**PETIKAN BACAAN**
§

Baca berita tanpa iklan. Gabung Kompas.com+

Mengapa Kebakaran Gedung Kejaksaan Agung Cepat Membesar? Ini Kata Ahli Teknik Sipil

Kompas.com - 24/08/2020, 16:43 WIB
Ahmad Naufal Dzulfaroh,
Rizal Setyo Nugroho

Tim Redaksi

KOMPAS.com - Kebakaran hebat terjadi di gedung utama Kejaksaan Agung (Kejagung), Jakarta pada Sabtu (22/8/2020) malam. 

Kebakaran diketahui berasal dari lantai enam yang merupakan bagian kepegawaian dan meluas hingga api melalap seluruh gedung.

Petugas pemadam kebakaran yang dikerahkan untuk memadamkan api, akhirnya berhasil menjinakkan si jago merah pada Minggu (23/8/2020) dini hari.

Dugaan penyebab kebakaran

Dosen Departemen Teknik Sipil dan Lingkungan Fakultas Teknik Universitas Gadjah Mada (UGM), Ashar Saputra mengatakan ada beberapa kemungkinan penyebab kebakaran itu membesar.

Menurut dia, kebakaran besar itu dimungkinkan oleh bahan bangunan yang banyak menggunakan bahan mudah terbakar.

"Atau bisa juga adanya banyak furniture atau dokumen-dokumen sehingga mudah terbakar," kata Ashar saat dihubungi Kompas.com, Senin (24/8/2020).

Baca juga: Kebakaran Gedung Kejaksaan Agung, Komisi Kejaksaan Minta Kejagung Lakukan Sejumlah Hal Ini

Namun, faktor yang kerap menjadi titik lemah pada pengelolaan bangunan gedung adalah pemeriksaan sistem pencegahan kebakaran.

Dalam hal ini, Ashar menyebut banyak pengelola gedung yang abai terhadap pengetesan fungsi secara berkala pada sistem pencegahan kebakaran.

"Untuk bangunan yang sangat vital seperti kejagung, mestinya SOP pengelolaan gedungnya paripurna dan kontrol fungsi sistem pencegahan kebakaran harus sangat baik," jelas dia.

"Secara umum, para pengelola gedung belum menjalankan pemeriksaan berkala fungsi sistem pencegahan kebakaran, juga pelatihan bagi para pengguna gedung bagaimana mengantisipasi terjadinya kebakaran," sambung dia.

Bisa dideteksi sejak dini

Ashar menjelaskan, keberadaan panas, asap, dan sumber api pada suatu gedung harus bisa dideteksi sedini mungkin demi menghindari terjadinya kebakaran di luar kendali.

§

**BAHAN YANG DISEDIAKAN**
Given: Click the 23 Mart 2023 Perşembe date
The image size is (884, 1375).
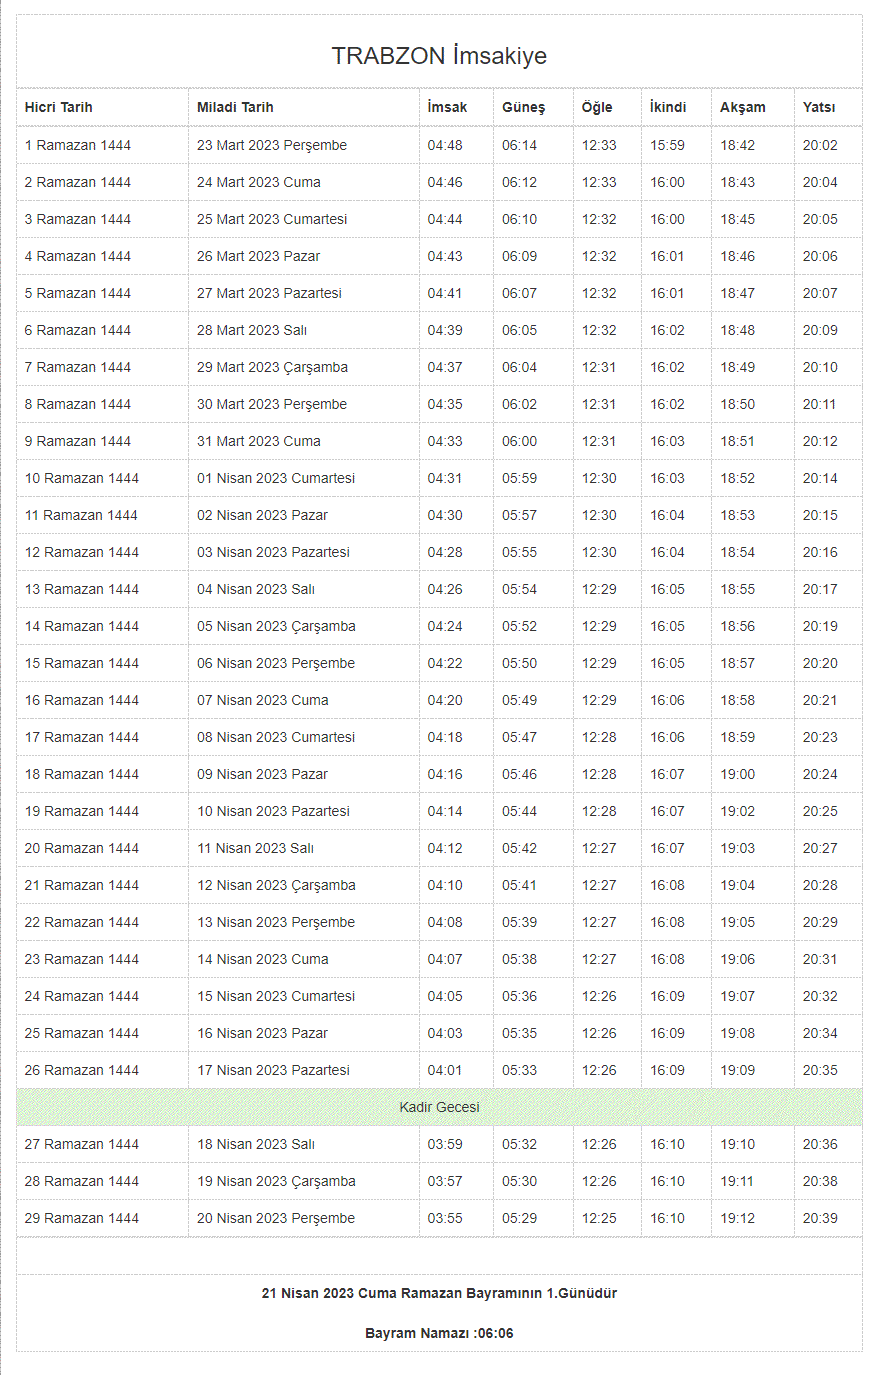Looking at the screenshot, I should pos(272,145).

§

**LATIHAN SINGKAT**
Jawablah pertanyaan berikut berdasarkan artikel tentang kebakaran gedung Kejaksaan Agung.
(a) Dari lantai berapa kebakaran itu diketahui berasal?
(b) Kapan petugas pemadam kebakaran berhasil menjinakkan api?
(c) Menurut Ashar Saputra, apa yang diabaikan oleh banyak pengelola gedung?

**JAWABAN LATIHAN**
(a) Kebakaran berasal dari lantai enam, yaitu bagian kepegawaian.
(b) Api berhasil dijinakkan pada Minggu (23/8/2020) dini hari.
(c) Banyak pengelola gedung abai terhadap pengetesan fungsi sistem pencegahan kebakaran secara berkala.